Super Mario’s Global Impact: A Phenomenon in Numbers
This picture taken on August 19, 2025 shows Super Mario soft toys in various sizes ahead of the 40th anniversary of the Nintendo mascot at collector Kikai's residence in Mishima, Shizuoka prefecture. ©Yuichi YAMAZAKI / AFP

For four decades, Super Mario has captivated gamers and shaped the video game industry. From record-breaking sales to speedrunning milestones, here’s a numerical look at Nintendo’s iconic hero.

Nintendo's chirpy Italian mascot Mario has run and jumped his way to four decades of global stardom, broadening the appeal of the video game industry as one of its most beloved characters.

40 Million Cartridges

The original Super Mario Bros. cartridge game was released in 1985 for the Nintendo Entertainment System (NES) console in the United States and elsewhere, and on Japan's Famicom console. It sold 40.2 million copies worldwide, including 6.8 million in Japan — one for every 18 members of the country's population at the time.

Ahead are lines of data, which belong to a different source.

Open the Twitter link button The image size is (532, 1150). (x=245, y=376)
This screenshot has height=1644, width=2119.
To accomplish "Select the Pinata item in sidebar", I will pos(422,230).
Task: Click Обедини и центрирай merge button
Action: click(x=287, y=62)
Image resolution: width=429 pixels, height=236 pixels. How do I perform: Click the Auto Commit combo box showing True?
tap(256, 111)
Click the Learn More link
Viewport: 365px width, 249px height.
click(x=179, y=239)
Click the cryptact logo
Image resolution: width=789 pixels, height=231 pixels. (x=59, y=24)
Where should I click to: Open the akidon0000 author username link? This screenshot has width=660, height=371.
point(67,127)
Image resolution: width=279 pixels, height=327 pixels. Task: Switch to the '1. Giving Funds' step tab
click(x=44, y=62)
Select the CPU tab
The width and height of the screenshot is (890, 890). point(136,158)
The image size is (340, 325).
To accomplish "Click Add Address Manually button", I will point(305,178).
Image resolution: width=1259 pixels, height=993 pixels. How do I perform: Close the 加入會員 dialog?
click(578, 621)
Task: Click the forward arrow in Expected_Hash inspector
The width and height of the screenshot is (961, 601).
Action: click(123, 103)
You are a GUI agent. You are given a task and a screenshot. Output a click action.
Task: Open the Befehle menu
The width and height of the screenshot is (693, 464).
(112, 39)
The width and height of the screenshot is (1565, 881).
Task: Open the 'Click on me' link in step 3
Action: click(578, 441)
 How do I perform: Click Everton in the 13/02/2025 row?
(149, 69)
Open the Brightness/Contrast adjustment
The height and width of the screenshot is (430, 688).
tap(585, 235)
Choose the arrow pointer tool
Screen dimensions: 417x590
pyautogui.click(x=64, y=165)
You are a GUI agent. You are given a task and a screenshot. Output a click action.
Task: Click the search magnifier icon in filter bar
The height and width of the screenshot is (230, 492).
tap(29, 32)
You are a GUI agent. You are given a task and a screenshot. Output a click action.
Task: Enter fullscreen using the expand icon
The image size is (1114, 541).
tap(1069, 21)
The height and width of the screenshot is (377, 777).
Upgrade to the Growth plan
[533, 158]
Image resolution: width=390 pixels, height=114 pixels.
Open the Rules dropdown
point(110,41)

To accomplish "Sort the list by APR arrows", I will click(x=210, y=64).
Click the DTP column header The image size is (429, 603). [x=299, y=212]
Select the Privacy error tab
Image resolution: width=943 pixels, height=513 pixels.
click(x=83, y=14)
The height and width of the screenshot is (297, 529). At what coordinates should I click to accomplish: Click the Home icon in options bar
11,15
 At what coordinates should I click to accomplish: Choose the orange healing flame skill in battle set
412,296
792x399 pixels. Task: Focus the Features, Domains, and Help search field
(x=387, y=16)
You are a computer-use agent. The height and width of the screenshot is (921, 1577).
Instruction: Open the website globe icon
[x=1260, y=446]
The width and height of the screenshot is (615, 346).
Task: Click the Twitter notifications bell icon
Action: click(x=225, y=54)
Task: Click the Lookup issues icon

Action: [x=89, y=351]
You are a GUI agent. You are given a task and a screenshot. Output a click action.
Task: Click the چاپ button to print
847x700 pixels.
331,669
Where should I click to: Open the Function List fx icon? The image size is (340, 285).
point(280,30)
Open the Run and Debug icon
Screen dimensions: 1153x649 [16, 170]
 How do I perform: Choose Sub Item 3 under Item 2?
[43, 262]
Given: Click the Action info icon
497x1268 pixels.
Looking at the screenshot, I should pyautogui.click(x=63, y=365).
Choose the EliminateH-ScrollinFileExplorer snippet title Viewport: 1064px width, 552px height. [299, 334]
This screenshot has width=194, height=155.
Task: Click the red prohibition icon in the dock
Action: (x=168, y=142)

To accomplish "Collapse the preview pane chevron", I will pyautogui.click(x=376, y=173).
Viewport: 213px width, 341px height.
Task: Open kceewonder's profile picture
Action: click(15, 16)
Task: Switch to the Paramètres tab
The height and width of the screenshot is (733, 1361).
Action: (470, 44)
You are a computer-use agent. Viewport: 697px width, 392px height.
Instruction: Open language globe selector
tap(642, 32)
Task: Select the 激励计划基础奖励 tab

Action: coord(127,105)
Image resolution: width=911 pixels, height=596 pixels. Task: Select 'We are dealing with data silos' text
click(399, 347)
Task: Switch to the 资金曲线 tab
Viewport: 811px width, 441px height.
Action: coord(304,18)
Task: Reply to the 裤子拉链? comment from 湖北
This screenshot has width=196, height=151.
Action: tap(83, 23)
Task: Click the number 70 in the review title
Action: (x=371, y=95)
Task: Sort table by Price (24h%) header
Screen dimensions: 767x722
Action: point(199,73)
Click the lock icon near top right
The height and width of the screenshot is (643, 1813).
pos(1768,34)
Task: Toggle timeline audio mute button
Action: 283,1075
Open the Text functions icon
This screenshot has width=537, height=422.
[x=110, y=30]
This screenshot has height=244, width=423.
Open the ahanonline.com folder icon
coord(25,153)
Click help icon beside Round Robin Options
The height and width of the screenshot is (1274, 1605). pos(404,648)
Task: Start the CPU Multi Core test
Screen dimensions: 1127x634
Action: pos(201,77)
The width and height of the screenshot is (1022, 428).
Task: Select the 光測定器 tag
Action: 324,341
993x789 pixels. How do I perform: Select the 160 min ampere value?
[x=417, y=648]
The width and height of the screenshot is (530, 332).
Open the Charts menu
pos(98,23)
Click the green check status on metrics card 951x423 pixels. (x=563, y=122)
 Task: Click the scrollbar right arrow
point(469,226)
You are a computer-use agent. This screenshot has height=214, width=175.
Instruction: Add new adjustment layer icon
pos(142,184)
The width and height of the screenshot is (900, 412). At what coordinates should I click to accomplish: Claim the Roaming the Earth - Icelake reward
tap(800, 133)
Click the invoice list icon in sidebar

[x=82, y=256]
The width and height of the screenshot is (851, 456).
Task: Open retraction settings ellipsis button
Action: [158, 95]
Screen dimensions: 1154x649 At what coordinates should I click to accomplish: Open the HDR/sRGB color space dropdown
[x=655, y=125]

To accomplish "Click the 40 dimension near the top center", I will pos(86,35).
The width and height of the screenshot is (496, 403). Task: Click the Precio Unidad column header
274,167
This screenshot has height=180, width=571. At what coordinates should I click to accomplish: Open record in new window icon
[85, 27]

"Until that point, Famicom users were almost all children. But Super Mario Bros. even featured in mainstream weekly magazines alongside celebrity gossip," Hideki Yasuda, an analyst at Toyo Securities, told AFP.
"That shows the title's impact — it significantly widened the age range of video game consumers," he said.

Eight

The number of people who worked on the side-scrolling platform game Super Mario Bros., according to an interview with its creator Shigeru Miyamoto from a 1988 Japanese book. Miyamoto's team included Takashi Tezuka, who became a longtime collaborator and contributed to many games in Nintendo's Mario and Legend of Zelda series.

The instantly recognizable, upbeat theme tune was written by Koji Kondo, the composer behind the company's most famous game music.

Four Minutes, 54 Seconds, 515 Milliseconds

The time it took the American player "averge11" to complete Super Mario Bros. last month, setting a new record.

The play-through, which beat the last record by a few hundredths of a second, thrilled the world of speedrunning — the art of finishing a game as quickly as possible by making use of all known tricks and technical glitches.

The record for completing the game blindfolded belongs to a Japanese player who did it in 14 minutes and 46 seconds, according to Guinness World Records.

Number One... in Bookstores

The best-selling book of all genres in Japan in 1985 and 1986 was titled Super Mario Bros: The Complete Strategy Guide. Over 111 pages, it detailed the best routes to take through the game's 32 levels — which were painstakingly drawn out by hand, in an era before screenshots were commonplace.

The book sold more than 1.3 million copies in Japan.

$1.56 Million

The price that a single Super Mario 64 cartridge, still in its original packaging, fetched at auction in July 2021.

That makes the game — released in 1996 for the Nintendo 64 console — the most expensive ever sold at an online auction, according to Guinness World Records.

452 Million Games

Altogether, the games in the Super Mario series have sold more than 452 million units as of March 2025, Nintendo says.

This figure is only for platform games and does not include megahit spin-offs like Mario Kart or sports games starring the red-clad plumber and his friends.